The market maker is a firm or individual who provides bids and asks to trade a digital asset in a certain volume and for a regular price. Thus, it provides liquidity and creates the stability of demand to make the market function properly.
What is a market maker needed for?
Any new asset that starts to be traded on an exchange is potentially unstable. The risks involve the unpredictable actions of investors, lack of liquidity, sudden rise or drop in trading volume, etc. A market maker is able to control the situation and ensure the common market flow.
Which tasks does a market maker fulfill?
A market maker is a provider of stable trading processes in the market. To achieve this, it fulfills the next tasks:
- Avoid price spikes.

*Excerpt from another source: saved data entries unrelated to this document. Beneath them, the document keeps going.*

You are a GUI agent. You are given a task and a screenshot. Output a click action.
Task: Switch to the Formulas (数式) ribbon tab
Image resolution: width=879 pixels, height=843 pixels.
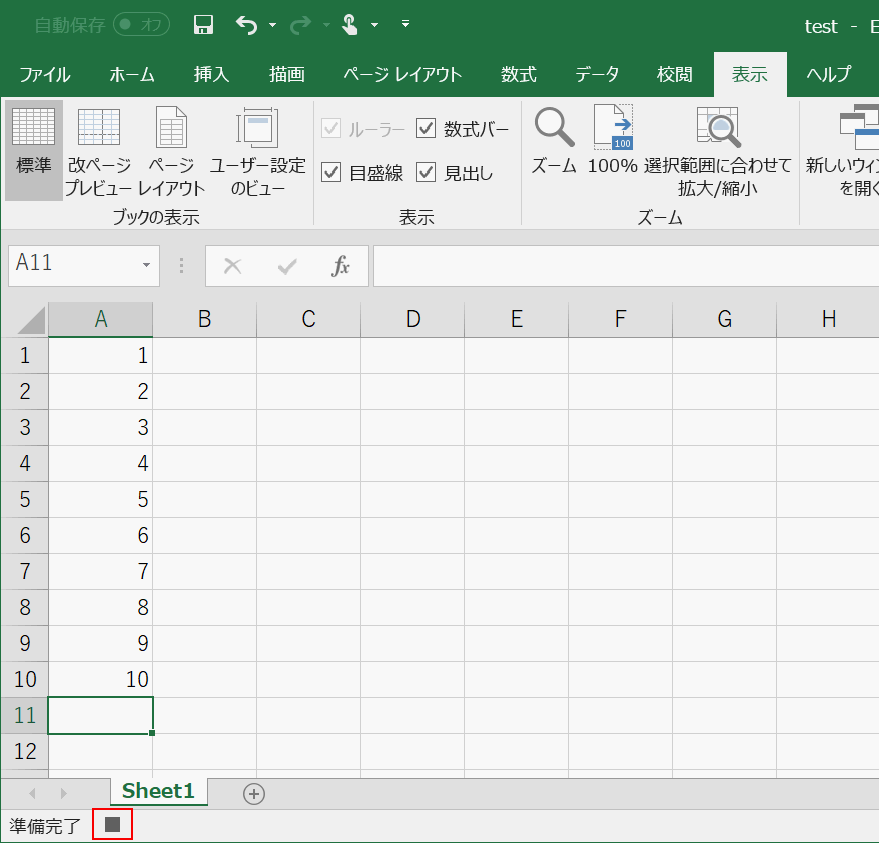coord(519,74)
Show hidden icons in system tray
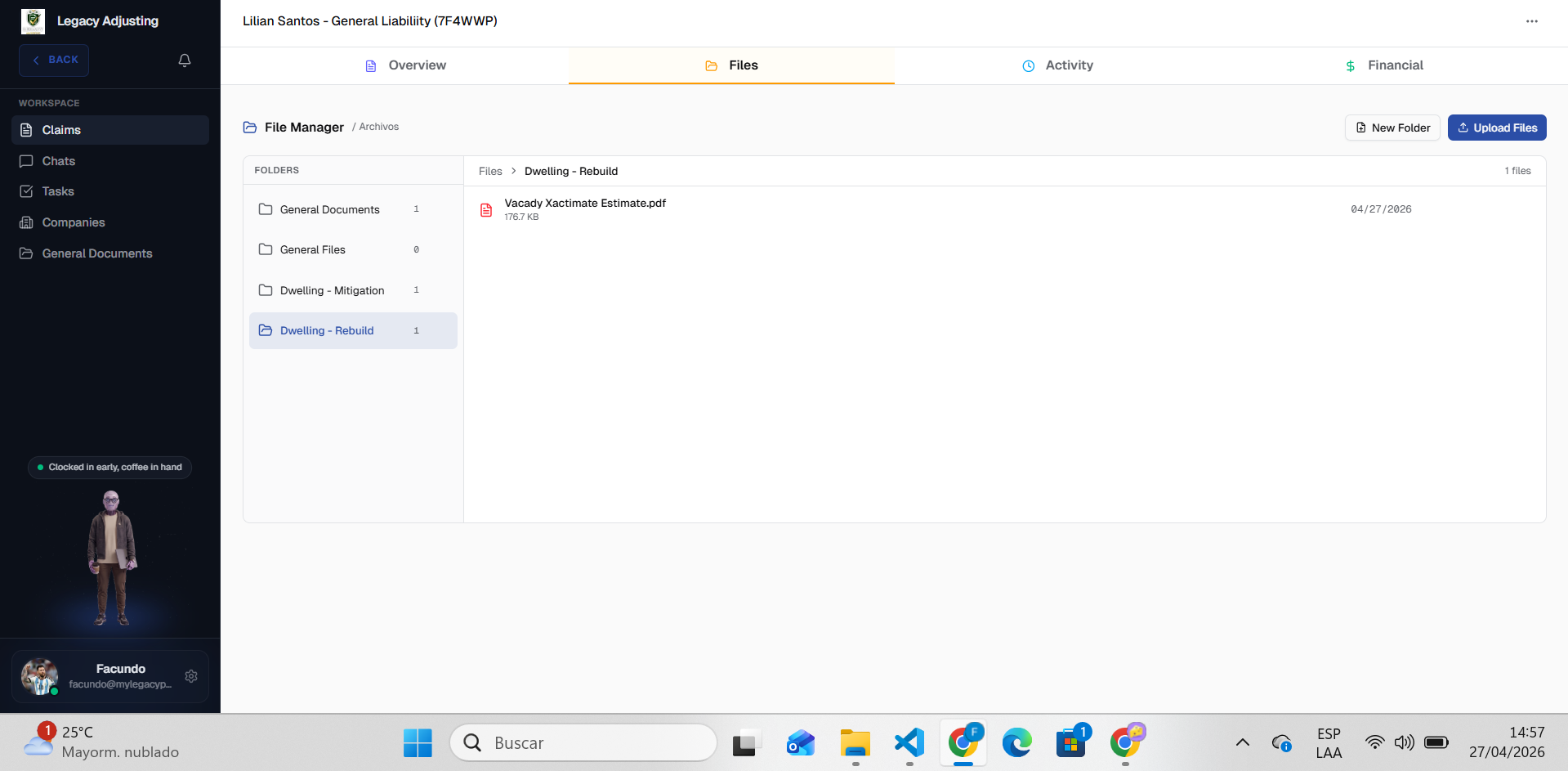 (1242, 742)

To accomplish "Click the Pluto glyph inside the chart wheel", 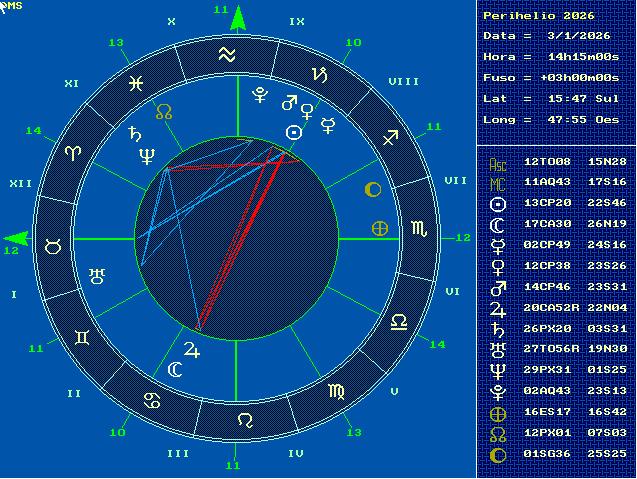I will [260, 95].
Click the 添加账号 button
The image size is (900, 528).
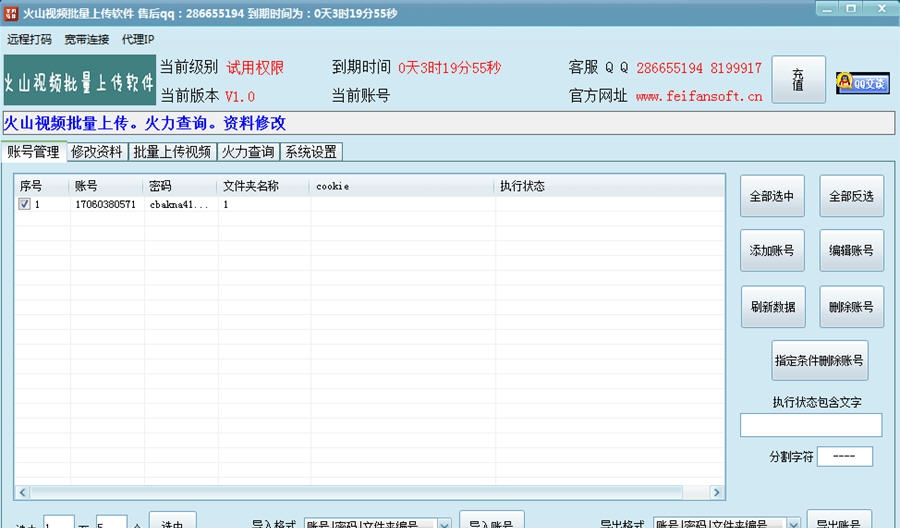(x=772, y=251)
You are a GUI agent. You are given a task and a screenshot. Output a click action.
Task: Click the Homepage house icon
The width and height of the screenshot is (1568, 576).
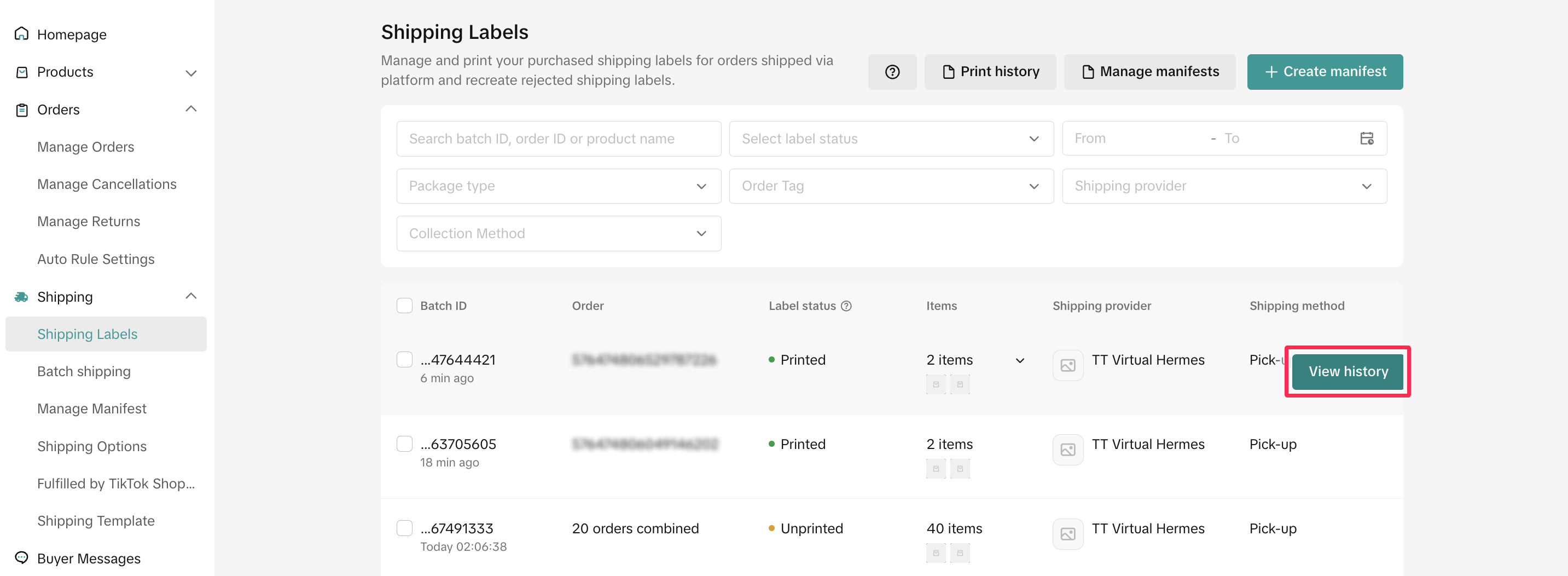[22, 34]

The market maker holds the spread (the difference between the bid and ask price) within strict limits. Thus, the movement of price is smooth, without any price spikes.
- Liquidity creation. A continuous flow of buy-sell operations is based on a permanent number of trading requests. It makes any transaction possible for any individual, regardless of its size or price. So the market maker provides the necessary transaction volume to make the trading process fast, efficient, and easy.

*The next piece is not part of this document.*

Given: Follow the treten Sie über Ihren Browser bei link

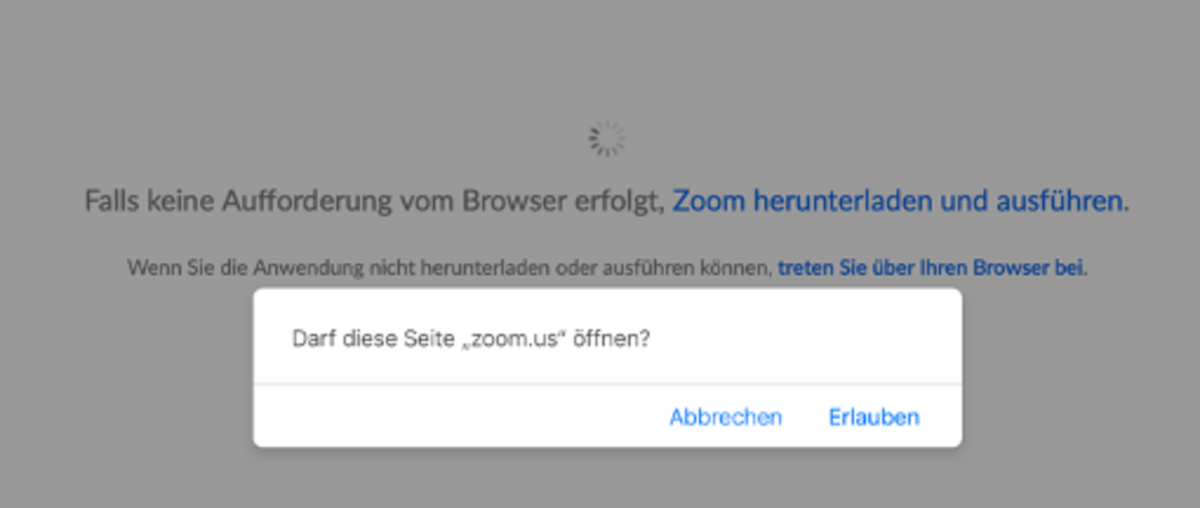Looking at the screenshot, I should point(931,268).
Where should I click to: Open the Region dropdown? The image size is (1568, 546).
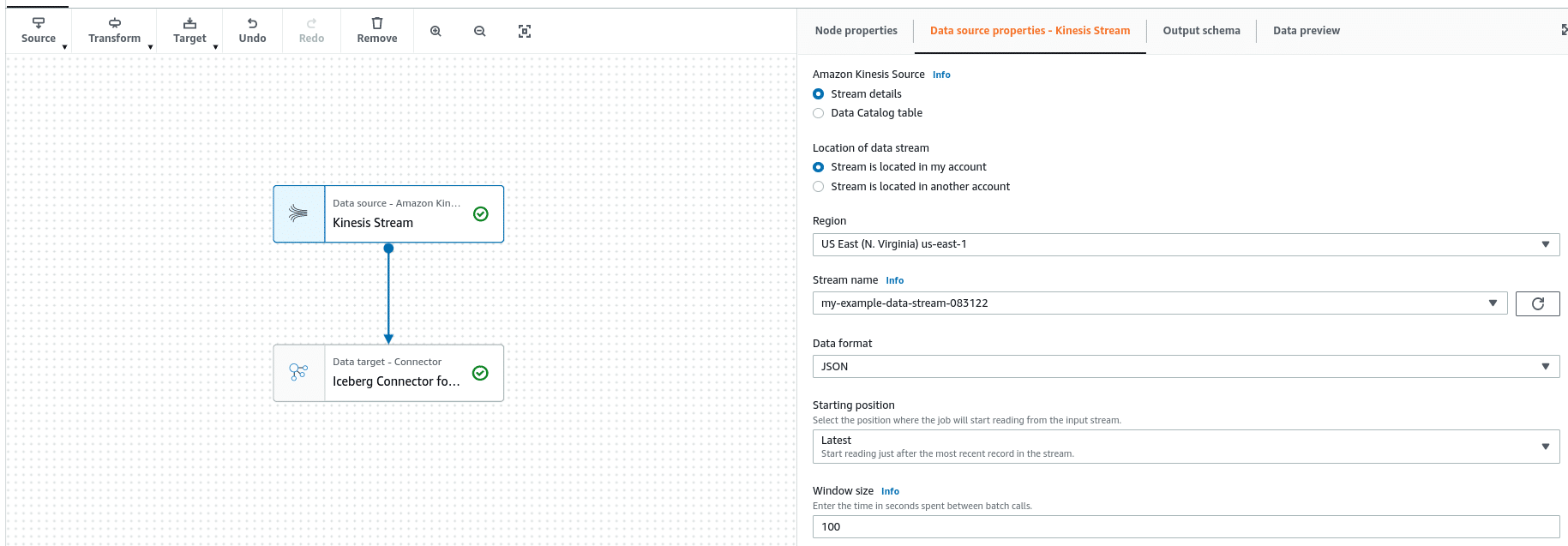(x=1185, y=244)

- Mediation in major transactions. If the exchange lacks liquidity and is unable to hold a one-time large transaction that can disrupt the stability of the market, it can refer to market makers. Thus, a market maker will conduct an operation bypassing the exchange and becoming an intermediary between a large buyer and seller.
Who hires market makers?
As market makers improve the trade potential, they are usually hired by companies wanting to increase the efficiency levels of a particular digital asset. The exchanges can also hire market makers for the same reason.
Are there any pitfalls regarding the market makers?
Let’s look at the ways they earn money:
- Spread. The difference between an ask and bid price is minimal, but the trading volumes allow market makers to receive the income.
- Service payment. It’s no secret that market makers charge exchanges or other companies interested in their services payment.
- Arbitration. The market makers implement different arbitrage strategies using the inefficiency of some markets.